* [ПОСТАВЛЕННАЯ ЗАДАЧА]
Перепишите слово в слово отрывок текста о Колыме от слов «Пока лишь сотни» до слов «далее в тундру.».

* [ТЕКСТ ДЛЯ ЧТЕНИЯ]
::::::::
Каждый пароход, следовавший в кильватер нашему ледоколу в Полночном океане, был подобен троянскому коню, в брюхо которого скрывался целый отряд. Подойдя к Колыме, пароходы высадили трудовые десанты геологов, метеорологов, гидрологов, трактористов, речников, моряков, просвещенцев, инженеров, чтобы заставить далекую Колыму служить стране своими богатствами.
Пока лишь сотни людей пришли на морских кораблях к берегам Колымы, чтобы разбудить край шумом новостроек..: Эти люди проложили первый путь по девственной реке, создали первое пароходство на Колыме, ходили на судах там, где еще не хаживал человек, и собирались осваивать Яну и Индигирку.
Дикие недавно реки привлекли внимание пытливого советского человека. Гудки пароходов пропели зори на новых водных путях. Шагайте на службу социализма, Колыма, Яна, Индигирка!
Тагам!
5
Вся тундра знает уже о пароходах, прибывших в этом году к Колыме. На стойбищах чукчи рассказывают, что готовится обоз в бухту Амбарчик, где лежат под брезентами завезенные морем грузы. Чукчи едут в Амбарчик, откуда повезут грузы на оленьих нартах в Островное и далее в тундру.
Росомашья река давно позади. И не видно больше следов зверья. Только изредка оставит «лапочки» на свежей пороше нарядная белка, пробираясь к лиственничным шишкам.
Ненякай жует смолу лиственницы, и мы следуем его примеру. Сначала горьковато во рту, затем комочек смолы становится пахучим, освежает рот и хорошо чистит зубы.
Ненякай не похож на чукчу. У него полное лицо и не очень выдающиеся скулы. Ненякай всегда весел, так же как Атык. Он немного говорит по-русски. У него нет теплого малахая. Он ежится от сильного ветра. Но вдруг я замечаю после одной из ночевок, что волчий малахай Атыка на Ненякае. Оказывается, добрый Атык подарил его Ненякаю.
Маковки гор зажжены восходом. Короткий день быстро гаснет. Луна и звезды торопливо показываются над снежной тундрой. Радугой повисло северное сияние. Сначала дуга бледна, потом становится все ясней и отчетливей.
::::::::
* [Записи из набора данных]
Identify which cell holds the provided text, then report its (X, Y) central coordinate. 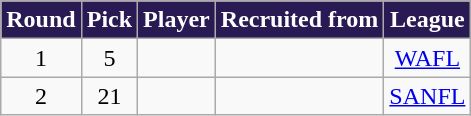
21 (109, 96)
SANFL (428, 96)
Player (177, 20)
WAFL (428, 58)
1 (41, 58)
5 (109, 58)
Recruited from (300, 20)
Round (41, 20)
League (428, 20)
Pick (109, 20)
2 (41, 96)
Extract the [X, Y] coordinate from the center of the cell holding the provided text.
::::::::
* [ПИСЬМЕННЫЙ ОТВЕТ]
Пока лишь сотни людей пришли на морских кораблях к берегам Колымы, чтобы разбудить край шумом новостроек..: Эти люди проложили первый путь по девственной реке, создали первое пароходство на Колыме, ходили на судах там, где еще не хаживал человек, и собирались осваивать Яну и Индигирку.
Дикие недавно реки привлекли внимание пытливого советского человека. Гудки пароходов пропели зори на новых водных путях. Шагайте на службу социализма, Колыма, Яна, Индигирка!
Тагам!
5
Вся тундра знает уже о пароходах, прибывших в этом году к Колыме. На стойбищах чукчи рассказывают, что готовится обоз в бухту Амбарчик, где лежат под брезентами завезенные морем грузы. Чукчи едут в Амбарчик, откуда повезут грузы на оленьих нартах в Островное и далее в тундру.